Hrdy argues that by crying, smiling, vocalizing, or gesturing, those infants who were best at engaging in the nonverbal communication that defines intersubjectivity would be the best cared for and fed. Such novel selection pressures favor a very different type of ancestor, one that Hrdy refers to as “emotionally modern.”

To return to the “hard problem”, we have seen that infants produce their first words by the first birthday. Why they did so was, until recently, a mystery. Linguists, like Chomsky, argued that it “just happened”, the result of an innate language acquisition device. But they’ve overlooked the unique and complex social progression that all infants experience.

At birth, emotionally modern infants are primed to form nonverbal intersubjective relations with their caregiver, first dyadically then triadically. That sequence of events leads to the production of words.
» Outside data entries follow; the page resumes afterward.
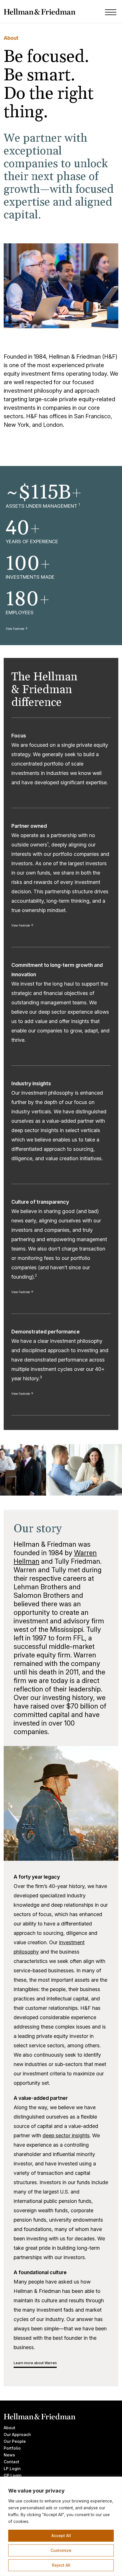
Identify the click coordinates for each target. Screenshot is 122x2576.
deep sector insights (66, 2135)
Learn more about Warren (35, 2363)
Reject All (61, 2565)
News (9, 2454)
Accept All (61, 2535)
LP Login (12, 2468)
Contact (11, 2461)
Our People (15, 2441)
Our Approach (17, 2434)
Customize (61, 2550)
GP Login (13, 2475)
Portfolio (12, 2448)
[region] (61, 2526)
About (9, 2427)
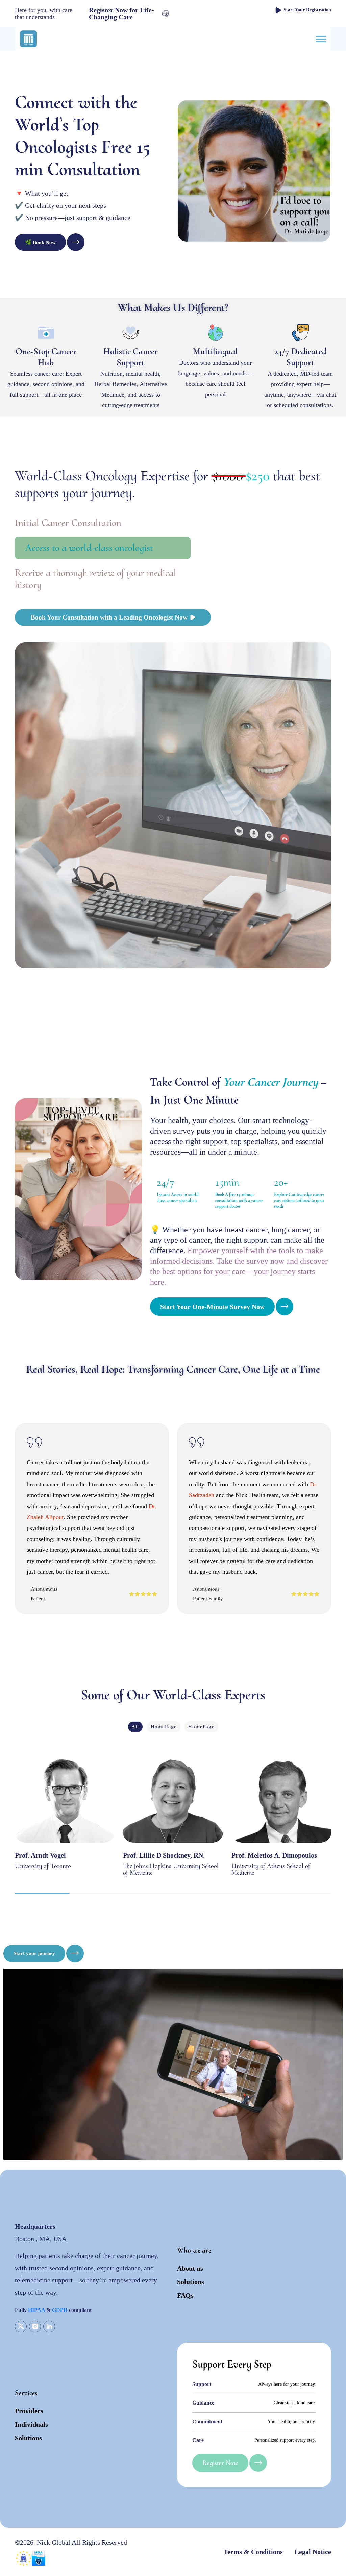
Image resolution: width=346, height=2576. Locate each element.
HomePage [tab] (164, 1726)
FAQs (185, 2295)
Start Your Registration (307, 9)
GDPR (60, 2310)
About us (190, 2268)
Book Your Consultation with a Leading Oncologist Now (109, 617)
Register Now (220, 2463)
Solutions (190, 2281)
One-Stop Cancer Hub (46, 357)
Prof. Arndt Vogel (40, 1855)
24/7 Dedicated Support (300, 357)
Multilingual (215, 351)
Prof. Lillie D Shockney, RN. (164, 1855)
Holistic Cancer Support (130, 357)
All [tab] (135, 1726)
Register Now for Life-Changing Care (121, 13)
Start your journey (34, 1953)
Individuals (31, 2424)
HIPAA (36, 2310)
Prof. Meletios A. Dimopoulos (274, 1855)
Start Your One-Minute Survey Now (212, 1306)
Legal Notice (313, 2551)
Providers (29, 2411)
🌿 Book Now (40, 242)
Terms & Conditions (253, 2551)
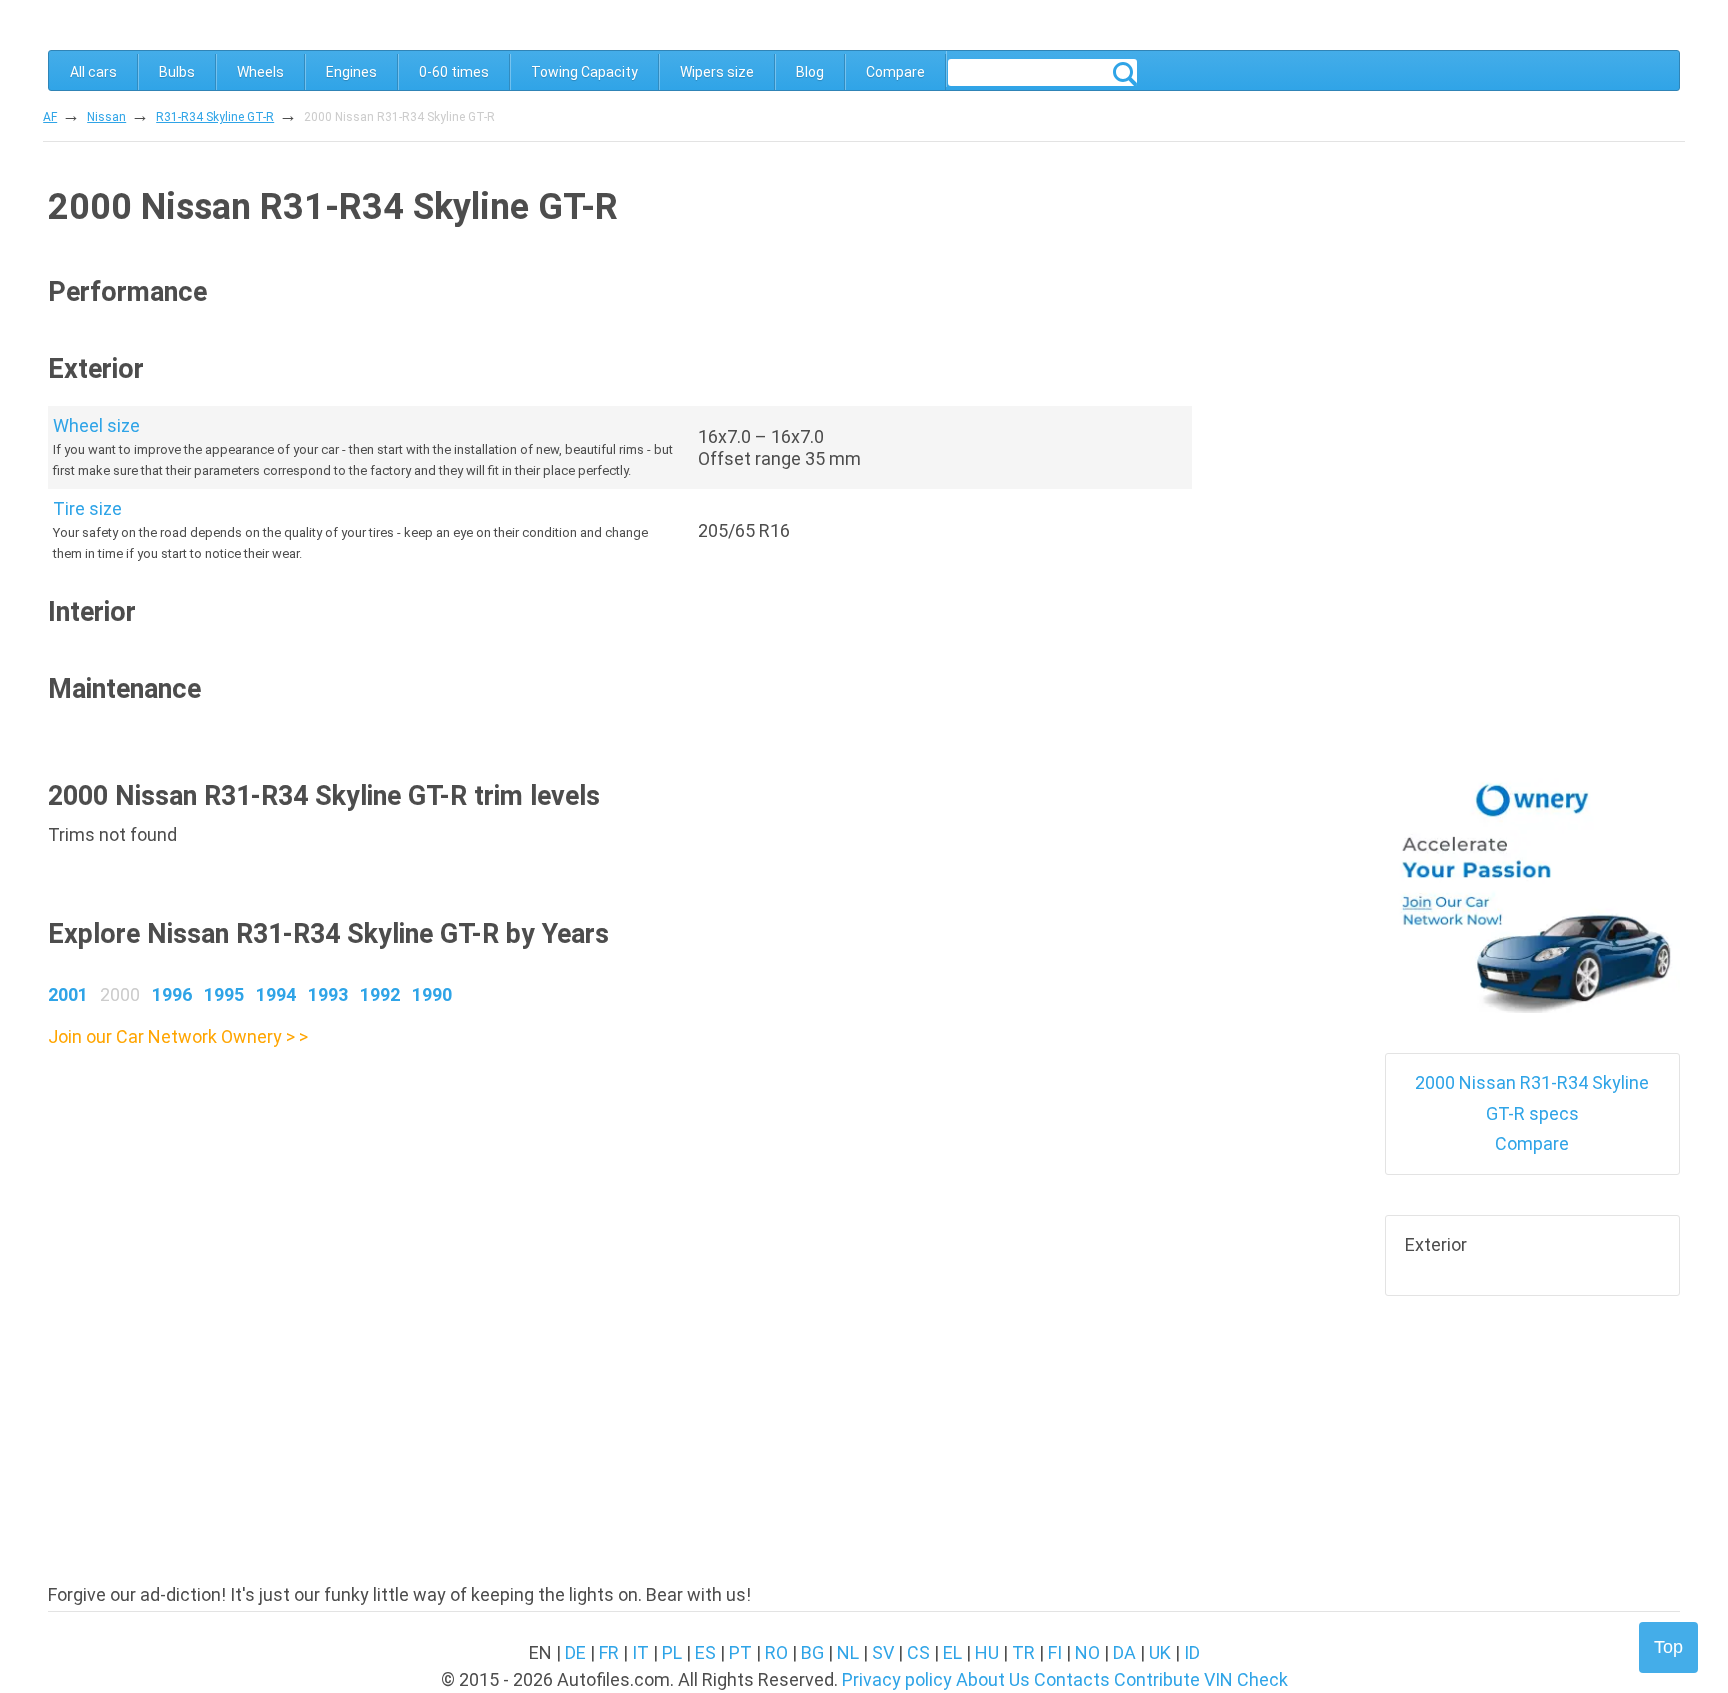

Although there’s still much to be learned about each stage of that sequence, we have, for the first time, a roadmap for the development language.


Beebe, B., Lachmann, F., & Cohen, P. (2016). The mother-infant interaction picture book: Origins of attachment. Norton Press.

Berwick, R. C., & Chomsky, N. (2016). Why Only Us. MIT Press.

Butterworth, G. (2003). Pointing is the royal road to language for babies. In S. Kita (Ed.), Pointing: Where language, culture and cognition meet (pp. 9-34). Lawrende Erlbaum Associates.

Chomsky, N. (1988). Language and Problems of Knowledge: The Managua Lectures. MIT Press.

Christiansen, M., & Kirby, S. (Eds.). (2003). Language Evolution. Oxford University Press.

Hrdy, S. B. (2009). Mothers and Others: The Evolutionary Origins of Mutual Understanding. Belknap Press of Harvard University Press.